Clarify Code Research as orchestration layer over base RAG tools

ofriw · claude · ofriw · commit 374353785539 · 2025-11-12T14:39:13.000+02:00
🤖 Generated with [Claude Code](https://claude.com/claude-code) Co-Authored-By: Claude <noreply@anthropic.com>
diff --git a/src/content/docs/code-research.mdx b/src/content/docs/code-research.mdx
@@ -78,6 +78,14 @@ Code Research features won't work without LLM configuration. However:
 - **Refactoring prep** - Understand all dependencies before making changes
 - **Code archaeology** - Learn unfamiliar systems quickly
 
+## When to Use Direct Search Instead
+
+Code Research is designed for architectural exploration. For simpler queries, use the base search tools directly:
+
+- **Quick symbol lookups** - Use regex search to find all occurrences of a specific function or class name
+- **Known file/function** - Use semantic search when you know roughly what you're looking for
+- **Architectural questions** - Use Code Research to understand how components interact and why
+
 ---
 
 ## Usage
@@ -244,17 +252,34 @@ At each level, an LLM generates **context-aware follow-up questions** to explore
 
 ### Graph RAG Without the Graph
 
-Traditional Graph RAG systems build explicit knowledge graphs—extracting entities, mining relationships, and storing them in graph databases. ChunkHound achieves the same **multi-hop exploration** and **relationship-aware retrieval** without any graph construction, leveraging the semantic structure already captured during the cAST chunking pass.

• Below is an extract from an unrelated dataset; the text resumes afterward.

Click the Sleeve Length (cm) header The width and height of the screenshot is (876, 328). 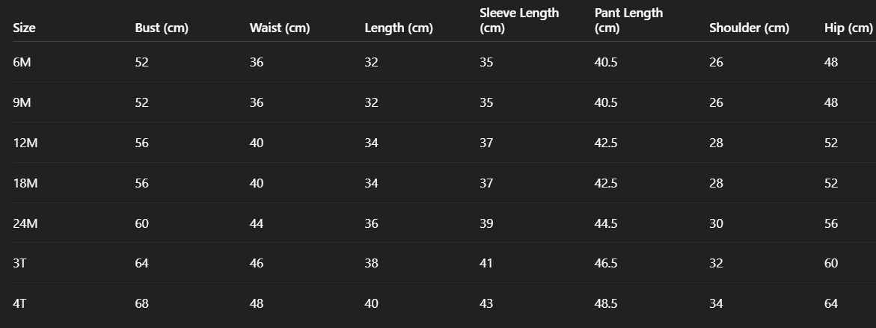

+Traditional Graph RAG systems build explicit knowledge graphs—extracting entities, mining relationships, and storing them in graph databases. Code Research **approximates graph-like exploration** through orchestration, trading explicit relationship modeling for zero upfront cost and automatic scaling.
+
+#### How Orchestration Creates a Virtual Graph
 
-#### Virtual Graph Through cAST
+ChunkHound's base layer (cAST index + semantic/regex search) provides traditional RAG capabilities. The Code Research sub-agent orchestrates these tools to create Graph RAG behavior:
 
-The cAST (context-aware AST) chunking algorithm doesn't just split code into pieces—it creates a **virtual graph structure** where:
+**Base Layer Foundation:**
+- **Chunks as nodes**: cAST chunking preserves metadata (function names, class hierarchies, parameters, imports)

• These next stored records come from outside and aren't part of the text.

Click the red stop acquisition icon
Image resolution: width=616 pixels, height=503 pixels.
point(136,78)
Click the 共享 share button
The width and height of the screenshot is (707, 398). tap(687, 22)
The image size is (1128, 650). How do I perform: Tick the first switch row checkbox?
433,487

+- **Vector similarity as edges**: Semantic search finds conceptually related chunks via HNSW index
+- **Symbol references as edges**: Regex search finds all exact symbol occurrences
 
-- **Nodes**: Semantic chunks enriched with metadata (function names, class hierarchies, parameter lists, import paths)
-- **Edges**: Vector similarity + structural relationships (file proximity, AST nesting, import dependencies, symbol references)

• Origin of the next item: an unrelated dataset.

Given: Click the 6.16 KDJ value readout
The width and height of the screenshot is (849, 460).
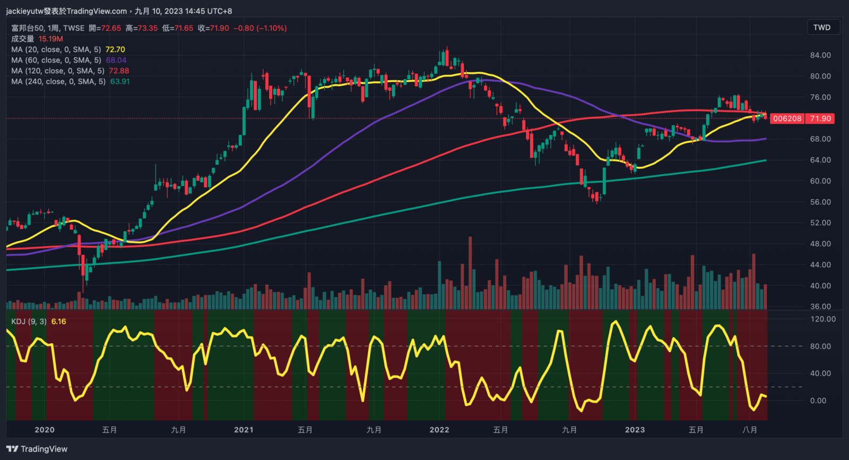Looking at the screenshot, I should (x=58, y=321).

-- **Traversal**: Multi-hop semantic search explores the vector space like a breadth-first graph walk
+**Orchestration Layer Creates the Graph:**
+- **BFS traversal**: Iteratively calls semantic search, starting from initial results and expanding through related chunks
+- **Query expansion**: Generates multiple semantic entry points, exploring different "neighborhoods" in parallel
+- **Symbol extraction + regex**: Pulls symbols from semantic results, triggers parallel regex to find all references
+- **Follow-up questions**: Creates targeted queries based on discovered code, recursively exploring architectural boundaries
+- **Convergence detection**: Monitors score degradation to prevent infinite traversal
 
-Because cAST preserves AST relationships during chunking (which functions call what, which classes inherit from where, which modules import others), the chunks already encode the code's architectural graph—**no separate extraction needed**. This virtual graph approach scales efficiently to multi-million LOC repositories without the computational overhead and maintenance burden of explicit graph structures, which become increasingly expensive at scale.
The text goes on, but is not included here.